• _WHAT IS NEEDED_
Scan the lines below and report each one containing "battery" by copying it.
DATA IN THIS EXERCISE: Begin
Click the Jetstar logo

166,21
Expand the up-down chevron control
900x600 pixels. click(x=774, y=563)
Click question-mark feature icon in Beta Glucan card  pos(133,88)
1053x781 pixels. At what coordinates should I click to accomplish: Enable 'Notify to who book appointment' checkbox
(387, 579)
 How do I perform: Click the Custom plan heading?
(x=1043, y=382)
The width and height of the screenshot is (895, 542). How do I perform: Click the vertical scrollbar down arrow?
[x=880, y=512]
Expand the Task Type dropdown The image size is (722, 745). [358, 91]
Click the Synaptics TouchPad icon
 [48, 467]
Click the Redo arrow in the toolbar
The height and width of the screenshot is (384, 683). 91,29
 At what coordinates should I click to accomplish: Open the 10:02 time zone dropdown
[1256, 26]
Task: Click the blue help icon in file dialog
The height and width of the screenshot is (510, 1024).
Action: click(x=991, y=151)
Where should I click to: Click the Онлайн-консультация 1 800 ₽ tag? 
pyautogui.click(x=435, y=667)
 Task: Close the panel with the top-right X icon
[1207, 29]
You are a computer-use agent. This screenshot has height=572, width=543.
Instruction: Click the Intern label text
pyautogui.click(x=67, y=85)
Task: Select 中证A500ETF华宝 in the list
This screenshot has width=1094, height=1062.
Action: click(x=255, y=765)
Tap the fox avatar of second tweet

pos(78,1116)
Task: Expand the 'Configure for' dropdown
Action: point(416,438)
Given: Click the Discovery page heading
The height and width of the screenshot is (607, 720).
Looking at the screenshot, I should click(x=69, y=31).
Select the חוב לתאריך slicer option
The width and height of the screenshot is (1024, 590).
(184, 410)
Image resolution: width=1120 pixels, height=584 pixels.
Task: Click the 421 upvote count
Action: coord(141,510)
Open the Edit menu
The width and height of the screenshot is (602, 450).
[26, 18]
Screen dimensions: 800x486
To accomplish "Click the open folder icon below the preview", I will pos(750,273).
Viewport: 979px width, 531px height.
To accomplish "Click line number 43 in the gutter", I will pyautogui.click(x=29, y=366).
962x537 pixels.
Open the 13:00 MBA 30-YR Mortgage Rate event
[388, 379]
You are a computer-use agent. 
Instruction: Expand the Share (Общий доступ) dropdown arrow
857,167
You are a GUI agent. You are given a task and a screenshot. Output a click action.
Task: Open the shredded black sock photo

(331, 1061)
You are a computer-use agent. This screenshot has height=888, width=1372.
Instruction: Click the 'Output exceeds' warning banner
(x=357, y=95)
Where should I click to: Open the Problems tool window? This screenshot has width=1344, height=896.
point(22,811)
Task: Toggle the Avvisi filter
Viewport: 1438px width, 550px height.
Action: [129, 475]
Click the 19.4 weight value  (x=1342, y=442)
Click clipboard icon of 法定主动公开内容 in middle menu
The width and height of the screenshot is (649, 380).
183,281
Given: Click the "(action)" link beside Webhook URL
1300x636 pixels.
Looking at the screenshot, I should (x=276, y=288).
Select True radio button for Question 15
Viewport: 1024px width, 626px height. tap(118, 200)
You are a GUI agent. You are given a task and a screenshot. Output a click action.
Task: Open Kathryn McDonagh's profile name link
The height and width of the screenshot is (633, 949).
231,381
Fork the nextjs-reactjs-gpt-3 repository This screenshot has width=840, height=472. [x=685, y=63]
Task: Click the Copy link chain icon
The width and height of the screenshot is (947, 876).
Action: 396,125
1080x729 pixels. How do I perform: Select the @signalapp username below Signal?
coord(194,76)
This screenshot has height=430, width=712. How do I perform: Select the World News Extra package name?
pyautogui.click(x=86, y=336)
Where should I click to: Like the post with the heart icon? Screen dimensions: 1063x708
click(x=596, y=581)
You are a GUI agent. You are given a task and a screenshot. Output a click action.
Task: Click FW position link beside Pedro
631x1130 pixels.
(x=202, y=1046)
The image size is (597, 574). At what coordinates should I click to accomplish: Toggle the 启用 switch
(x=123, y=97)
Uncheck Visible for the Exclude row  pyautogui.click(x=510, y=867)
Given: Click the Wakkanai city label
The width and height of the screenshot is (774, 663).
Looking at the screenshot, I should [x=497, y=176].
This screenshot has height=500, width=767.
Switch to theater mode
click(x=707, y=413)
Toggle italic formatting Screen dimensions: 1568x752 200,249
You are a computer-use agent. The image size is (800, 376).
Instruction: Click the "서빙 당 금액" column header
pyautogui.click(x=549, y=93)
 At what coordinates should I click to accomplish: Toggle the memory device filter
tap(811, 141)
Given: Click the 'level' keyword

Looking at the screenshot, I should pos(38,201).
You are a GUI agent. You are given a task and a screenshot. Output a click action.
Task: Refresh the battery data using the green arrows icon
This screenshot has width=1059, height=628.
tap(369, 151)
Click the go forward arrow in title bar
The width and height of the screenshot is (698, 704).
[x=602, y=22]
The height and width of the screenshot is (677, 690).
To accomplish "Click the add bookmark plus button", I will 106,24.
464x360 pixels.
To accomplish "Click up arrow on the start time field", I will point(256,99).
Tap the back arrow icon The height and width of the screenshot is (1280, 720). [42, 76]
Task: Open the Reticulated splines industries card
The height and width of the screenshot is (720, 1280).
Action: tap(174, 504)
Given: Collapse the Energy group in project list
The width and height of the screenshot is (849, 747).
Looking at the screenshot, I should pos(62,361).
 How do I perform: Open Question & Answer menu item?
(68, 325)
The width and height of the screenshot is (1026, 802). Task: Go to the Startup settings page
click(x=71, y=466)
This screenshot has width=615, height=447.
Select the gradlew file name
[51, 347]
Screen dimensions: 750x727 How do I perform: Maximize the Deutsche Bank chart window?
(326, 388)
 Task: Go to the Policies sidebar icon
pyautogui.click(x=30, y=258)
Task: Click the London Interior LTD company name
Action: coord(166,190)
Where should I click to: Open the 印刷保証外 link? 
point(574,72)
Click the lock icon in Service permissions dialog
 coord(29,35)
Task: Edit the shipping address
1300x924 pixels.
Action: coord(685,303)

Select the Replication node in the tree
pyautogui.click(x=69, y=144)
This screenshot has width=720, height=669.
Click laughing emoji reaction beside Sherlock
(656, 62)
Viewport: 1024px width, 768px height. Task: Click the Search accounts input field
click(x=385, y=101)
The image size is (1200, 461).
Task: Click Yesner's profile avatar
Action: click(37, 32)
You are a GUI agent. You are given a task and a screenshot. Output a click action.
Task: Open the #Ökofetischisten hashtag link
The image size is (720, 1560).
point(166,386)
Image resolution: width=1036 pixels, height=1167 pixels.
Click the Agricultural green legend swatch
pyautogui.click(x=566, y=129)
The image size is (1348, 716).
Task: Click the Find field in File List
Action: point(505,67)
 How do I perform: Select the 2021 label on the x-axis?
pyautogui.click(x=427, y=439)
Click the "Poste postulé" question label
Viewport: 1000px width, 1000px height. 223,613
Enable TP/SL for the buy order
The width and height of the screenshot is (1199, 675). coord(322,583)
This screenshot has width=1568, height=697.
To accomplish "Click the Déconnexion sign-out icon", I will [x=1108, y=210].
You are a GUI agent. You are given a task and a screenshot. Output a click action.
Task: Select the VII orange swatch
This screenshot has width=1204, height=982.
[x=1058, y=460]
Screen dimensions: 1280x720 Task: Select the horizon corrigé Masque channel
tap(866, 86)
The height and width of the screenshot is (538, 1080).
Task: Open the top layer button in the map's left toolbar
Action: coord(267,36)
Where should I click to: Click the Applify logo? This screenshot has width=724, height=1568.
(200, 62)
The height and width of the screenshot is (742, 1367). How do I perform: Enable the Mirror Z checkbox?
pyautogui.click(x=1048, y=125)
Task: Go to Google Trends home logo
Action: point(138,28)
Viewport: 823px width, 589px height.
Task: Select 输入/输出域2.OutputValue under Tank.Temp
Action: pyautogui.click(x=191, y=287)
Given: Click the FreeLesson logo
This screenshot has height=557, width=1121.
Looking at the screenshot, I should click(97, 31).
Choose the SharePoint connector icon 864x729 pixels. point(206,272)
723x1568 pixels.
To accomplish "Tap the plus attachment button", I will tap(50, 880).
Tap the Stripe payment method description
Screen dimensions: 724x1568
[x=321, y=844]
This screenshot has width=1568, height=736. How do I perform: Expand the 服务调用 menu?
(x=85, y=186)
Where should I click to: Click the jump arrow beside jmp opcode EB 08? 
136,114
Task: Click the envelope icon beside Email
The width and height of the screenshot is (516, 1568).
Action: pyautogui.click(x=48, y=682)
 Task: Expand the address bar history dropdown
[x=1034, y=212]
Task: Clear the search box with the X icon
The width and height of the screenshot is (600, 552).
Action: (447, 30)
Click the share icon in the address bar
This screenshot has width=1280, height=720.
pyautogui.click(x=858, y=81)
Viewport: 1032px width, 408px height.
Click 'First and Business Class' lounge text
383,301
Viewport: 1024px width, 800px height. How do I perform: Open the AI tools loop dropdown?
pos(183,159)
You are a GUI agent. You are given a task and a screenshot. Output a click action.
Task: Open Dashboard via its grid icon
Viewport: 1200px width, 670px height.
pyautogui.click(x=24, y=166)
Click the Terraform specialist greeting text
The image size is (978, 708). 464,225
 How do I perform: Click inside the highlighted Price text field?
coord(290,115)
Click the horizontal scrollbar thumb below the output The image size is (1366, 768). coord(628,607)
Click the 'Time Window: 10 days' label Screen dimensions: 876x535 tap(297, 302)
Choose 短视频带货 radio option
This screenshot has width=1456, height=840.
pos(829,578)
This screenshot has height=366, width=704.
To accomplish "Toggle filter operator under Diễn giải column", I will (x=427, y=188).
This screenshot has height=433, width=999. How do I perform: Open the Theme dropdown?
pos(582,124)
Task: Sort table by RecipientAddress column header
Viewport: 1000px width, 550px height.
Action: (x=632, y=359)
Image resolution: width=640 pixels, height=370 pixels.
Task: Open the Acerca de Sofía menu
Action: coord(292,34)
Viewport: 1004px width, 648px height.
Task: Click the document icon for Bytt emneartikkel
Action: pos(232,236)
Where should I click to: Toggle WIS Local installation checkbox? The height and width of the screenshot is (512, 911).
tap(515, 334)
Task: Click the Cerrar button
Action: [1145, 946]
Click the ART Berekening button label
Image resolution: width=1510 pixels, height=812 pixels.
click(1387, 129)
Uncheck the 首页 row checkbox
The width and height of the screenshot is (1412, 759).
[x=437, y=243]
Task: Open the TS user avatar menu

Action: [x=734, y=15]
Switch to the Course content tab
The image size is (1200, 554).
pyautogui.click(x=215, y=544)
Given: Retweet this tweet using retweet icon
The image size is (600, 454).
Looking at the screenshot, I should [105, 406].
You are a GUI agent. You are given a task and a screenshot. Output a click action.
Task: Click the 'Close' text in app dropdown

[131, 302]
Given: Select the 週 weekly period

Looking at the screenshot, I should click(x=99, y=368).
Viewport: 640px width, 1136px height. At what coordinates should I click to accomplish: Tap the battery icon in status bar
DATA IN THIS EXERCISE: End
• _WORKED SOLUTION_
Task: Refresh the battery data using the green arrows icon
Viewport: 640px width, 1136px height. At what coordinates should I click to accomplish: Tap the battery icon in status bar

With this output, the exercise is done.